Required work: Locate the line that contains "Login (180, 645)" in the entries below. Retype it and all following lines through the final one, character for character.

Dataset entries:

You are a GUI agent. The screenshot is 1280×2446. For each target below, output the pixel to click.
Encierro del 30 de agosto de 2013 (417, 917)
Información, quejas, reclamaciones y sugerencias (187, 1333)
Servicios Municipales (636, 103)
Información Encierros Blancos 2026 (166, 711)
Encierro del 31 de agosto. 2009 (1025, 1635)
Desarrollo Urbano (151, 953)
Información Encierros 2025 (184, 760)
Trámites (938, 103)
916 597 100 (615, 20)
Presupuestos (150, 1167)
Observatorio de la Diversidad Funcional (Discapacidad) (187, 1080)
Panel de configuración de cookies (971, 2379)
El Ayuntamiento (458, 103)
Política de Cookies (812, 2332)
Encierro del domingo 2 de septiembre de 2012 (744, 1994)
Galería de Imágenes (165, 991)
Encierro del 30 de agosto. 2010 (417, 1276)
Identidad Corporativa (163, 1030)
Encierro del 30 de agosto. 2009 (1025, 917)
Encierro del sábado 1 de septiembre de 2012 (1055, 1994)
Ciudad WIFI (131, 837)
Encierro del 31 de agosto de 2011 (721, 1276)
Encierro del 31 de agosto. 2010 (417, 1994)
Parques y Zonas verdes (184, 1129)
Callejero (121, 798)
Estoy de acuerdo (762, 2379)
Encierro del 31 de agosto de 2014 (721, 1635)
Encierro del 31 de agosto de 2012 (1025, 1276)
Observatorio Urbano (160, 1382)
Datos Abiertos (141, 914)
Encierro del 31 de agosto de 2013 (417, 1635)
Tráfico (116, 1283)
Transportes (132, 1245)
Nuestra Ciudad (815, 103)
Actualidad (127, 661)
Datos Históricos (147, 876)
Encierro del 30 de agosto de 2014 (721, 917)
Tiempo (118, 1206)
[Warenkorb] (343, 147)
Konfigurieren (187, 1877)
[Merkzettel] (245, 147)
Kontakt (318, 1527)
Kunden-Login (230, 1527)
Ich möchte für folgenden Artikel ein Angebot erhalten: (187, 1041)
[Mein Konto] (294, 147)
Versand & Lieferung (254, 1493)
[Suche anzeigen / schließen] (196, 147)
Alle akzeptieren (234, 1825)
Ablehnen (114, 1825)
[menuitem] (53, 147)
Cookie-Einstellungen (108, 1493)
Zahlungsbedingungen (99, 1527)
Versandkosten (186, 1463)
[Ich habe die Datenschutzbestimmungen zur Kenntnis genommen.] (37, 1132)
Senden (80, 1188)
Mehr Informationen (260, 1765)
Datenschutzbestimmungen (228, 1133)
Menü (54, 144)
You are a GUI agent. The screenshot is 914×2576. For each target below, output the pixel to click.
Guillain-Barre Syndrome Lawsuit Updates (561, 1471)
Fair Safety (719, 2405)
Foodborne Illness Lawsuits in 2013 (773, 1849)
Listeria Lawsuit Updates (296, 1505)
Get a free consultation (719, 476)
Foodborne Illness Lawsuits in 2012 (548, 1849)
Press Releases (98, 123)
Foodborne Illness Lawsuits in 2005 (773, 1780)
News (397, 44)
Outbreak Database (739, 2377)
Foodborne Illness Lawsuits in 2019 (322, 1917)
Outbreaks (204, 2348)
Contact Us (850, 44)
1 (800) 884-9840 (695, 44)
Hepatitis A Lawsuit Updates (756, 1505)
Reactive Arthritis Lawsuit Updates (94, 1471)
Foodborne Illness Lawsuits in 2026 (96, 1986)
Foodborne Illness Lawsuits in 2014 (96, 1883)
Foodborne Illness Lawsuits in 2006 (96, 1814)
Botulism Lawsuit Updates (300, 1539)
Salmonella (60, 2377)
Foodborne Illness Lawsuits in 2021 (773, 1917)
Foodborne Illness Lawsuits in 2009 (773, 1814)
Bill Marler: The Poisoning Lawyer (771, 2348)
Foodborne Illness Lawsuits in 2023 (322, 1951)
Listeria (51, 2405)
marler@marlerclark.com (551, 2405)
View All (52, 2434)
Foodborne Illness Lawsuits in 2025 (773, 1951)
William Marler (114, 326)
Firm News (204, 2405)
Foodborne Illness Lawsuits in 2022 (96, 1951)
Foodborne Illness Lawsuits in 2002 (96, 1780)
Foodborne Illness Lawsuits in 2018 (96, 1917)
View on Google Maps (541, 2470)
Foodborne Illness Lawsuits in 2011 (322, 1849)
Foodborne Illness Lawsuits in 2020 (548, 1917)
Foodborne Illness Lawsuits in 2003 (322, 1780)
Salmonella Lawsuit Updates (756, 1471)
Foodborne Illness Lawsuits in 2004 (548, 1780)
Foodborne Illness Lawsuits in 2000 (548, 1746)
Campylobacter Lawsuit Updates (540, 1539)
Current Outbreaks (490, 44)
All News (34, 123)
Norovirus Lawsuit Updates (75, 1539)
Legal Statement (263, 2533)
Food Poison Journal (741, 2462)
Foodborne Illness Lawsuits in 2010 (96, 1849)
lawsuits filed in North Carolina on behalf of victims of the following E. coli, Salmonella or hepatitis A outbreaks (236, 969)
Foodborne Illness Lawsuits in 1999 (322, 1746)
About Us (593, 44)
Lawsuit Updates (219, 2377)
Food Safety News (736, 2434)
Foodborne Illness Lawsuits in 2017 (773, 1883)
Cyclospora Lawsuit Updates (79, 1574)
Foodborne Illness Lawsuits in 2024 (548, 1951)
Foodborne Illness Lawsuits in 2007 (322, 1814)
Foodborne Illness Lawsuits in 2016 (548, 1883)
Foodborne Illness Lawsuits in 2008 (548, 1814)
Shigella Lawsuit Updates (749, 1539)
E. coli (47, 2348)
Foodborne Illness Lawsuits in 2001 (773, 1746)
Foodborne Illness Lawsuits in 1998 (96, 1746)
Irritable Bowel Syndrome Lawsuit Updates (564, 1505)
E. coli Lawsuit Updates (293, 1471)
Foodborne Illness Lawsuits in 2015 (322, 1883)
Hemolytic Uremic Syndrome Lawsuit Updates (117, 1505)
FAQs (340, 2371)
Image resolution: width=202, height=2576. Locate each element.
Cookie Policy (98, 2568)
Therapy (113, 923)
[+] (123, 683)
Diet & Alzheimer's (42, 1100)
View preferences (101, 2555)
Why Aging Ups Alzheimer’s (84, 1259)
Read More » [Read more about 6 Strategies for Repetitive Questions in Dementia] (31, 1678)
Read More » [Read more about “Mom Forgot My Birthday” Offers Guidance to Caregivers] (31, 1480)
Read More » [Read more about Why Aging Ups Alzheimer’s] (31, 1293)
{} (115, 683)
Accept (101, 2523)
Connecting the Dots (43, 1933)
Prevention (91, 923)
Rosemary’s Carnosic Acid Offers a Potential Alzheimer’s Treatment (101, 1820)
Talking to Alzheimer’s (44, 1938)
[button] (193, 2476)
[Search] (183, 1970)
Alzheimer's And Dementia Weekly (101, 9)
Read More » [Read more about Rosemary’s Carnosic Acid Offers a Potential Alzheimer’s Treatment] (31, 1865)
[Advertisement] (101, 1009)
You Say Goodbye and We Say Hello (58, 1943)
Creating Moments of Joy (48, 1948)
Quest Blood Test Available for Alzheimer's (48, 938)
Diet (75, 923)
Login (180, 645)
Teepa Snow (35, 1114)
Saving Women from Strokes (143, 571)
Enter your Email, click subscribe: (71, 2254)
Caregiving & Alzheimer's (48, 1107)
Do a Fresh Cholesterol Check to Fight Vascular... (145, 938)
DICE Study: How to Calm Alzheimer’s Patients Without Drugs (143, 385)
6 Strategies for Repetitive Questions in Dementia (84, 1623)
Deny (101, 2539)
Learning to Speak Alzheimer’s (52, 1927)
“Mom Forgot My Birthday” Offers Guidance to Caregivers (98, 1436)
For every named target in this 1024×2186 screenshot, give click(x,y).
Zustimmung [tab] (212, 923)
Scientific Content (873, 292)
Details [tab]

Solution for this exercise:
Login (180, 645)
Teepa Snow (35, 1114)
Saving Women from Strokes (143, 571)
Enter your Email, click subscribe: (71, 2254)
Caregiving & Alzheimer's (48, 1107)
Do a Fresh Cholesterol Check to Fight Vascular... (145, 938)
DICE Study: How to Calm Alzheimer’s Patients Without Drugs (143, 385)
6 Strategies for Repetitive Questions in Dementia (84, 1623)
Deny (101, 2539)
Learning to Speak Alzheimer’s (52, 1927)
“Mom Forgot My Birthday” Offers Guidance to Caregivers (98, 1436)
For every named target in this 1024×2186 screenshot, give click(x,y).
Zustimmung [tab] (212, 923)
Scientific Content (873, 292)
Details [tab]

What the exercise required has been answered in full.